"When I was 16 years old, I went on the fad, high school diet, and my OCD and perfectionism turned that into an eating disorder," Tiffany Fraser said. For nearly 10 years Tiffany Fraser used the starvation method called anorexia to lose weight.
"When I turned 25 it really spiraled out of control. I was down to 90 or 95 pounds, 250 calories a day," she said.
Her disorder affected everyone around her. "You know you watch your daughter not eat. You watch your daughter drink. You watch the hair fall out. You watch her weight get down. You suffer every day. You think about it every day," Tiffany's mother, Kathy Fraser, said.
After several hours of therapy Fraser's anorexia sparked alcoholism. It's been a long journey, but this week Tiffany celebrates being one year alcohol free, and she now has a healthy diet. "It's the worst thing you can possibly go through. As a teacher and an aunt of an amazing beautiful 3 year old, I would never want them to have to go through it," Tiffany said.

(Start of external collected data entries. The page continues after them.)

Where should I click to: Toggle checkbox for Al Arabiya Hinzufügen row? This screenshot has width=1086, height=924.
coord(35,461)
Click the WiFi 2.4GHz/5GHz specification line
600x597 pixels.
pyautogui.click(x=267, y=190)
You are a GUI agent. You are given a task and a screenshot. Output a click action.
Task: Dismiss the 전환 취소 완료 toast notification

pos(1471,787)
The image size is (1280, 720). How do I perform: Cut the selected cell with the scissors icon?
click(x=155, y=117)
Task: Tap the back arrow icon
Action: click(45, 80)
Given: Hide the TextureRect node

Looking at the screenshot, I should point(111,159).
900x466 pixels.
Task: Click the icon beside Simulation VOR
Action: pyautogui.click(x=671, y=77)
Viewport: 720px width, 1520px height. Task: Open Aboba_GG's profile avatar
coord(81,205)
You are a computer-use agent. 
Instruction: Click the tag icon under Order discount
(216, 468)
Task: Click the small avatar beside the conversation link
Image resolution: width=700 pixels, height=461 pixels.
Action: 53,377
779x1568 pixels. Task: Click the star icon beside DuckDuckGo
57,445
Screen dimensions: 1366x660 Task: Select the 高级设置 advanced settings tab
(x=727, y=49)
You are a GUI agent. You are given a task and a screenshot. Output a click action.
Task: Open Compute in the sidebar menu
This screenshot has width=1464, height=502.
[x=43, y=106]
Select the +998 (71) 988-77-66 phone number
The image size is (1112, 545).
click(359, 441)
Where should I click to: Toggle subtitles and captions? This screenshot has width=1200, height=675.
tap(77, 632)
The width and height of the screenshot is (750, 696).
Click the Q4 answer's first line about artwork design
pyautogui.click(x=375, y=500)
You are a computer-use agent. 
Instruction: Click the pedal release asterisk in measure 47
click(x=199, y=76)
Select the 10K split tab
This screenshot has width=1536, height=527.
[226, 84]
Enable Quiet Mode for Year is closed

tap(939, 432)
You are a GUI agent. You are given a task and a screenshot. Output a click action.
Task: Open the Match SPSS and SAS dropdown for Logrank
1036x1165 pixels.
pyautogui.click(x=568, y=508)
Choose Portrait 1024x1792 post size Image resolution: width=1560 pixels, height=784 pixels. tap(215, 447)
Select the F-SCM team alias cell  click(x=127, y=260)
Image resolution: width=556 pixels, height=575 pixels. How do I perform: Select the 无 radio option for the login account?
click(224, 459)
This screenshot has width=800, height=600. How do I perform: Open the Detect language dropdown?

This is the mentality that gave Tiffany the idea to create South Dakota's only charity and support group for people with eating disorders. When Tiffany needed help for her anorexia and alcoholism, she visited treatment centers in Colorado, Arizona and California. She has finally achieved her goal of getting an eating disorder support group here in South Dakota. Courage to Confront will be held at the Visitation Center in Mitchell, and people are excited.
"The support in the community of Mitchell is outstanding right now. This is something the state of South Dakota needs because there's nothing," Tiffany said.
From anorexia to over eating and anywhere in between, anyone with eating issues is encouraged to check out Courage to Confront. The group will offer private meetings. Occasionally there will be speakers and therapists that attend group meetings. Meetings begin June 6. The first three Fridays of every month will be private meetings for anyone with an eating disorder. The fourth Friday of every month will be open to anyone interested in the group. The goal is to get people back to a healthy, happy life.
"It's about your mental physical everything. If you have self-confidence, that is going to be portrayed, and you are going to look healthy. You don't have to be skinny to look healthy," Courage to Confront volunteer, Lisa Larson said.